## [Exercise goal]
Report each line of the entries below that has the word "sidebar" in it.

(Stored records)
BEGIN

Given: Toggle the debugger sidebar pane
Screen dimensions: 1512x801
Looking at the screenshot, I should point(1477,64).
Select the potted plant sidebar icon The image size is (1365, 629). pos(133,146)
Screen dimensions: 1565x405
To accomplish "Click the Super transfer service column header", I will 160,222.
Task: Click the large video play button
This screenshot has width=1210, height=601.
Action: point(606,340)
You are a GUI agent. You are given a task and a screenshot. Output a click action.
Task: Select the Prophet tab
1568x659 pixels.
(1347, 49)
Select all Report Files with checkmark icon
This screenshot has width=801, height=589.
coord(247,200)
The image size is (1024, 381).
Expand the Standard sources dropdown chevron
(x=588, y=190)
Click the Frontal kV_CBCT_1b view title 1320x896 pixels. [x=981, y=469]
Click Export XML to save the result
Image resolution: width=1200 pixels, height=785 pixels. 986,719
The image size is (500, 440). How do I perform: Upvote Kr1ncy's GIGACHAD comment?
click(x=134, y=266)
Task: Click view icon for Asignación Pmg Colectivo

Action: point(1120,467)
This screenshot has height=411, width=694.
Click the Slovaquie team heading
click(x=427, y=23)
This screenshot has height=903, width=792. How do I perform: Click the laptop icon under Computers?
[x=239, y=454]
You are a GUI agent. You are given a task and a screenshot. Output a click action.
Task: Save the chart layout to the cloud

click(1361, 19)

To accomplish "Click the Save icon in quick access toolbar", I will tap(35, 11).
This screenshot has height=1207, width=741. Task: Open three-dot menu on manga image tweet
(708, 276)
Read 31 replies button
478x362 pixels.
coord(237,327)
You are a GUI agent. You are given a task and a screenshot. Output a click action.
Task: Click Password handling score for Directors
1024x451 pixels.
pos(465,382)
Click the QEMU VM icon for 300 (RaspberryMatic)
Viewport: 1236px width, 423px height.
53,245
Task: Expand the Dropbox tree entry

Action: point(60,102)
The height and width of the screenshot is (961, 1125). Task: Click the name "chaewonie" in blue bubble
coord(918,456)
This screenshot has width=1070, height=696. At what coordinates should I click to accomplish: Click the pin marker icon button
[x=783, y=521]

END

## [Solution to the problem]
Given: Toggle the debugger sidebar pane
Select the potted plant sidebar icon The image size is (1365, 629). pos(133,146)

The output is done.